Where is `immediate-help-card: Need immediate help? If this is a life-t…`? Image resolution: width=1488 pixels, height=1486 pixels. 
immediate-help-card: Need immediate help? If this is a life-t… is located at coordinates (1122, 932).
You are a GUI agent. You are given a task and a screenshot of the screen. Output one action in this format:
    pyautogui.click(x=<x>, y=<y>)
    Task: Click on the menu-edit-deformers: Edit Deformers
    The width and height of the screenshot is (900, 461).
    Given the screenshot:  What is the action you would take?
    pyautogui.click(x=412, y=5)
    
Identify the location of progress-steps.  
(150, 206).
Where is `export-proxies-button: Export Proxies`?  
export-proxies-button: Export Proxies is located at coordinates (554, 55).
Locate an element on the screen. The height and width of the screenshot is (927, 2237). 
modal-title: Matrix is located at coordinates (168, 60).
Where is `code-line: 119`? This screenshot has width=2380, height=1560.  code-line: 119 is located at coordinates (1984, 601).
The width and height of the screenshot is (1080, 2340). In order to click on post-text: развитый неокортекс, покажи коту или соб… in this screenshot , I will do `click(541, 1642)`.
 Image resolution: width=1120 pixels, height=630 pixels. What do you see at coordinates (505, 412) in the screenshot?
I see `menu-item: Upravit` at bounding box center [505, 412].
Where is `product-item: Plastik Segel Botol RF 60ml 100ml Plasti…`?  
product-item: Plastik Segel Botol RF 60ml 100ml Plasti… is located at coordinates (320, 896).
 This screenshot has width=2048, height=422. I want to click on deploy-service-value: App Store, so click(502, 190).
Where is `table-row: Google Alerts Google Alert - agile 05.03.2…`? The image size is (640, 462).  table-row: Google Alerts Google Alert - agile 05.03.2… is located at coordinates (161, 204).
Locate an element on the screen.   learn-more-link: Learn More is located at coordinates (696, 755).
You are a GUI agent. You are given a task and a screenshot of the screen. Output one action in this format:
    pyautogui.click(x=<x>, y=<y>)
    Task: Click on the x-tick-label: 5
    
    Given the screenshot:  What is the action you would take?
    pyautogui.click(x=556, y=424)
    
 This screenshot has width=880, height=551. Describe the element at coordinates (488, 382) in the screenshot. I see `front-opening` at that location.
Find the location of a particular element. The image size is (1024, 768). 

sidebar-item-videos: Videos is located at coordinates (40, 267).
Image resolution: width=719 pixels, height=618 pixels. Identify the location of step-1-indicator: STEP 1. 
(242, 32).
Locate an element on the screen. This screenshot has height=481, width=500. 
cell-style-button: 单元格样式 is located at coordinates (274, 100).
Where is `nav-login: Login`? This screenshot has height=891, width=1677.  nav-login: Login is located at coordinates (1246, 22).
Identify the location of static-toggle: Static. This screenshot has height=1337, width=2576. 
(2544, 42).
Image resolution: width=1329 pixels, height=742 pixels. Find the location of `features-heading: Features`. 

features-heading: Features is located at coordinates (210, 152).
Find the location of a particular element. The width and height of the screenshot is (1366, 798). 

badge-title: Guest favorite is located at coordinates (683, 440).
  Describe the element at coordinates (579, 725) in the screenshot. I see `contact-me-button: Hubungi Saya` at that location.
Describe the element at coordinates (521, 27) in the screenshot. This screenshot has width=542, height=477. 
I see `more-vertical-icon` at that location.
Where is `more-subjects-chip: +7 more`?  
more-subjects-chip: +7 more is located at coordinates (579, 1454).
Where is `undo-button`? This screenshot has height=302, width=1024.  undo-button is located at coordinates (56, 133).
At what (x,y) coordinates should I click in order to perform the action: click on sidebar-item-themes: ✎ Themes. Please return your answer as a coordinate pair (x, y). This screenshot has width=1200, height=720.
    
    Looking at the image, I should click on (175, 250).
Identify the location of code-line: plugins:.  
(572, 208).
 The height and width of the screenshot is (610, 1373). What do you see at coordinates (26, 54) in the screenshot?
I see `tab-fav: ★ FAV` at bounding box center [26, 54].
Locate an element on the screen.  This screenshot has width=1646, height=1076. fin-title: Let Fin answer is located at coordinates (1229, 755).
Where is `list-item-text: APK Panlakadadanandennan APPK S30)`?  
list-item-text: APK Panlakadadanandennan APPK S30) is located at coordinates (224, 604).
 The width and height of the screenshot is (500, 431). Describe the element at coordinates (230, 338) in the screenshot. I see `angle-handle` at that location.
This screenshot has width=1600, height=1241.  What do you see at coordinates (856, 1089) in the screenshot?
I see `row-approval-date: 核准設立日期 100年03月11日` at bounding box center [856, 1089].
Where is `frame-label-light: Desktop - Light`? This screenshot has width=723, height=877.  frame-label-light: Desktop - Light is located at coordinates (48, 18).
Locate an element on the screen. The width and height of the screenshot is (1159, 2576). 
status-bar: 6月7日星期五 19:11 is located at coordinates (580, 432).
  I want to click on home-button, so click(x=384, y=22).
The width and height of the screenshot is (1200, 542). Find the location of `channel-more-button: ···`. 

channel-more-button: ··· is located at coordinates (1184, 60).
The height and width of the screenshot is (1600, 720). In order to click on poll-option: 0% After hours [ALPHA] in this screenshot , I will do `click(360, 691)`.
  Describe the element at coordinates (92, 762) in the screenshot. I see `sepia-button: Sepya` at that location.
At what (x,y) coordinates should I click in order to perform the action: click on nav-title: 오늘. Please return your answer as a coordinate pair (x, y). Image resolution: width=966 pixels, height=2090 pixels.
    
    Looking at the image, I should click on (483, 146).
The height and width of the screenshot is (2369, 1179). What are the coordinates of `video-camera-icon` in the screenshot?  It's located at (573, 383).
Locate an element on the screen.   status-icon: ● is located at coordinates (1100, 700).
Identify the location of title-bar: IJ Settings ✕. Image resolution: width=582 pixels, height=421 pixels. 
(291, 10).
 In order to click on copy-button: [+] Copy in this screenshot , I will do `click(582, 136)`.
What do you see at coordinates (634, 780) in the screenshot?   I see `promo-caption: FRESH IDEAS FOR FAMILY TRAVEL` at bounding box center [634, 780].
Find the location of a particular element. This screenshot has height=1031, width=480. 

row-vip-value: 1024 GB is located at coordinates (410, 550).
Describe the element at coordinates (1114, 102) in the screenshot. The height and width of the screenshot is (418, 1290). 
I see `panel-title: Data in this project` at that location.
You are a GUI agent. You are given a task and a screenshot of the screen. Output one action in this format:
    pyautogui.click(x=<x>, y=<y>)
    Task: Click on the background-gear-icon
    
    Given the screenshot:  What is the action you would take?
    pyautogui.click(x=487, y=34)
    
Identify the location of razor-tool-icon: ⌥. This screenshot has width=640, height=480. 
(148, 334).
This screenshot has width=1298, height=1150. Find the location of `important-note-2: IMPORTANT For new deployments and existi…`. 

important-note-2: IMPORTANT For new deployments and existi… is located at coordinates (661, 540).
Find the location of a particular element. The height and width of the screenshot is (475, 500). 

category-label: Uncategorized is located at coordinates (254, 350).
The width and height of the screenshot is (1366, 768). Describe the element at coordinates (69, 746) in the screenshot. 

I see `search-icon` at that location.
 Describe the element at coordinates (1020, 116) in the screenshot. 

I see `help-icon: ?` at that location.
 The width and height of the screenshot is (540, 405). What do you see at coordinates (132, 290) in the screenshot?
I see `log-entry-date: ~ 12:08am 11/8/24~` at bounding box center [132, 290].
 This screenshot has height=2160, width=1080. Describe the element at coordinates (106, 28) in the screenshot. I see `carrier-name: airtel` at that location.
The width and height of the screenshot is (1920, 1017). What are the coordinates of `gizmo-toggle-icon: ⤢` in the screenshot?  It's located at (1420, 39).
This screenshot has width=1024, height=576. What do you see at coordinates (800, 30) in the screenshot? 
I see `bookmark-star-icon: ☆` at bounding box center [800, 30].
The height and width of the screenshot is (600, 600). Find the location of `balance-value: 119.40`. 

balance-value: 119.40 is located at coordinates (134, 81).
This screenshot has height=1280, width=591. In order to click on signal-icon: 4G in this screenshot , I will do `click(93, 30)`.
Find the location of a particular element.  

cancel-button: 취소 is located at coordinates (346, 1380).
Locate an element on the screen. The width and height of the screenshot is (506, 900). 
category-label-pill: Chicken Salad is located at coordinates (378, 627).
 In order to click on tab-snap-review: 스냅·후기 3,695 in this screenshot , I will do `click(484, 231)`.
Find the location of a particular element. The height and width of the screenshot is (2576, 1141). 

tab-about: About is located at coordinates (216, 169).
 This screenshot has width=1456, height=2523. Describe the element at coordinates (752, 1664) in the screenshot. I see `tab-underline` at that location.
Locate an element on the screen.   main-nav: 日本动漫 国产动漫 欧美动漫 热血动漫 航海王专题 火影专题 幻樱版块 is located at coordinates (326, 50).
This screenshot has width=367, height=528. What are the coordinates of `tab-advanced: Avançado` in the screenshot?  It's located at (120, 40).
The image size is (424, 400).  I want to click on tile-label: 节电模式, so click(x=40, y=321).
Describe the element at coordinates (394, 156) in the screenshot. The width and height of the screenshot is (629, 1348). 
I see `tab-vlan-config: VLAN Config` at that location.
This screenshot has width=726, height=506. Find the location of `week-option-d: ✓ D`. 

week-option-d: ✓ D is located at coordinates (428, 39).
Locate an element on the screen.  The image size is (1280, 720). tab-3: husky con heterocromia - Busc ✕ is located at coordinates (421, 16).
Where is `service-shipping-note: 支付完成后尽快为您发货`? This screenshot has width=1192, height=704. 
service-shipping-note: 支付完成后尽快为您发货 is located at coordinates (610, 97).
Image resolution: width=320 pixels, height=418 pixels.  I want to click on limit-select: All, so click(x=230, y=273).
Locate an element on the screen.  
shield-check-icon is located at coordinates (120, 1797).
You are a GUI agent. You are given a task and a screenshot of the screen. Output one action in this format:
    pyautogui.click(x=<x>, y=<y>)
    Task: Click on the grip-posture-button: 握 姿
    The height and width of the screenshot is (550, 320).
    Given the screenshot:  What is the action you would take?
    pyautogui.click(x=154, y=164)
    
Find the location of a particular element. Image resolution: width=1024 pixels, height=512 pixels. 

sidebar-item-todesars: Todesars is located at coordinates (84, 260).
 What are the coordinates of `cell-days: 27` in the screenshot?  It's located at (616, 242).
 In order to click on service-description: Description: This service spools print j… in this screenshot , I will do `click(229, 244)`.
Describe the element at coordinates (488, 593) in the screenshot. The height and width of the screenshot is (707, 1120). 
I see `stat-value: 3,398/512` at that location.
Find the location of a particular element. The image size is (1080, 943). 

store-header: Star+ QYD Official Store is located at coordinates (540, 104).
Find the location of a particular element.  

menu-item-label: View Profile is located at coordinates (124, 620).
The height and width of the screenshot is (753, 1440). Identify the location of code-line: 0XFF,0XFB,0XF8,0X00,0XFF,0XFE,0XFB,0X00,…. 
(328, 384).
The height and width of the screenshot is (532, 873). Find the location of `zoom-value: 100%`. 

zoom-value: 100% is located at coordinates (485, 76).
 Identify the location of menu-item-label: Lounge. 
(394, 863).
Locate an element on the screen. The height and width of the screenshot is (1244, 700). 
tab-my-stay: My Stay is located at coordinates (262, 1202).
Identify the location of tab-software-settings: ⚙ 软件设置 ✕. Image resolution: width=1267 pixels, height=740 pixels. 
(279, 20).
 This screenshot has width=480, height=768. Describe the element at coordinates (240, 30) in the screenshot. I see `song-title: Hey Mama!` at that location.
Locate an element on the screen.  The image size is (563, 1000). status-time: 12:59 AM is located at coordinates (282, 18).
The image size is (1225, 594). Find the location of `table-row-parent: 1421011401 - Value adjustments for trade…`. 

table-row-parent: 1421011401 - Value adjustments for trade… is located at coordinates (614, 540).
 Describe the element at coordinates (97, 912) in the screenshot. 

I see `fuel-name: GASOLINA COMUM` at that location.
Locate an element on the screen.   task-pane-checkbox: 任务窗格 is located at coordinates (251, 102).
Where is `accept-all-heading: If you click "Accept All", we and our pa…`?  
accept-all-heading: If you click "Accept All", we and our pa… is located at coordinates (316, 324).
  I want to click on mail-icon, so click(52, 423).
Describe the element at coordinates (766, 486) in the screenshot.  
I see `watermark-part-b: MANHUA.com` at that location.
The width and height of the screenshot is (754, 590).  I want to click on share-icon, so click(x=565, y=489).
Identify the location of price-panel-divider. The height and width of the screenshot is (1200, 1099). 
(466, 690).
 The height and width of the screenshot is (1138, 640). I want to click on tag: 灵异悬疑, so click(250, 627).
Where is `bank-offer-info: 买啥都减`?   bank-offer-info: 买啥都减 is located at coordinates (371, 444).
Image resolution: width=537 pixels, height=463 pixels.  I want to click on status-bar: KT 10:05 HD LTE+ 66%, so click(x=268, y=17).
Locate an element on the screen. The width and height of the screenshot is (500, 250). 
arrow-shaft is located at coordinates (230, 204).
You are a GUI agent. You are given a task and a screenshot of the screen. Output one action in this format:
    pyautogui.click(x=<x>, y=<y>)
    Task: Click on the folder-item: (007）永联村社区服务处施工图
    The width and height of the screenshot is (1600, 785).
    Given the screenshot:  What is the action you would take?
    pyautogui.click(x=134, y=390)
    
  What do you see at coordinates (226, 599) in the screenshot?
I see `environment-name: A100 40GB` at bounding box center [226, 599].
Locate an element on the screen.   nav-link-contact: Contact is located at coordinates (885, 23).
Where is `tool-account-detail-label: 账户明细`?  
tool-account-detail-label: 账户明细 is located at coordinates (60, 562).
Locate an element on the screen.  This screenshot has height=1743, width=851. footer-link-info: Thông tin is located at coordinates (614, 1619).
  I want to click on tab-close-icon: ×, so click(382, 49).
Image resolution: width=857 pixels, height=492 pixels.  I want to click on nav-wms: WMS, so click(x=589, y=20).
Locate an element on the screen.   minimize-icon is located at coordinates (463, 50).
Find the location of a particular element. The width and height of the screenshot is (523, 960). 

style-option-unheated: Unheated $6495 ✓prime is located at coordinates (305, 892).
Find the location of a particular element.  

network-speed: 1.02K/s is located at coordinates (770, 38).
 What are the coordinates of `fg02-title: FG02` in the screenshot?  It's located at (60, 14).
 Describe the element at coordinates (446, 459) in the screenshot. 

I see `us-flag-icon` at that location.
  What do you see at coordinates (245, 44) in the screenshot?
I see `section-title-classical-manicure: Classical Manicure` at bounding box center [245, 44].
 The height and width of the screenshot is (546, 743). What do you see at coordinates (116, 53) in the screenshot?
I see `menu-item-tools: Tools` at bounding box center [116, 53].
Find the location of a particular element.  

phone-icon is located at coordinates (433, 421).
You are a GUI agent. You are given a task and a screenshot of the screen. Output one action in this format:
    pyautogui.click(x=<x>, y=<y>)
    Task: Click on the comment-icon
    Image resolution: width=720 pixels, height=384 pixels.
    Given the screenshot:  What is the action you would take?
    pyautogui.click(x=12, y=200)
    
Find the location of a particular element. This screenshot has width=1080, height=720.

____________

### ASSIGNMENT
Quote the material word for word, starting at the line containing "The width and height of the screenshot is (1200, 542)." and ending after the line containing "Describe the element at coordinates (92, 762)".

### TASK OUTPUT
The width and height of the screenshot is (1200, 542). Find the location of `channel-more-button: ···`. 

channel-more-button: ··· is located at coordinates (1184, 60).
The height and width of the screenshot is (1600, 720). In order to click on poll-option: 0% After hours [ALPHA] in this screenshot , I will do `click(360, 691)`.
  Describe the element at coordinates (92, 762) in the screenshot. I see `sepia-button: Sepya` at that location.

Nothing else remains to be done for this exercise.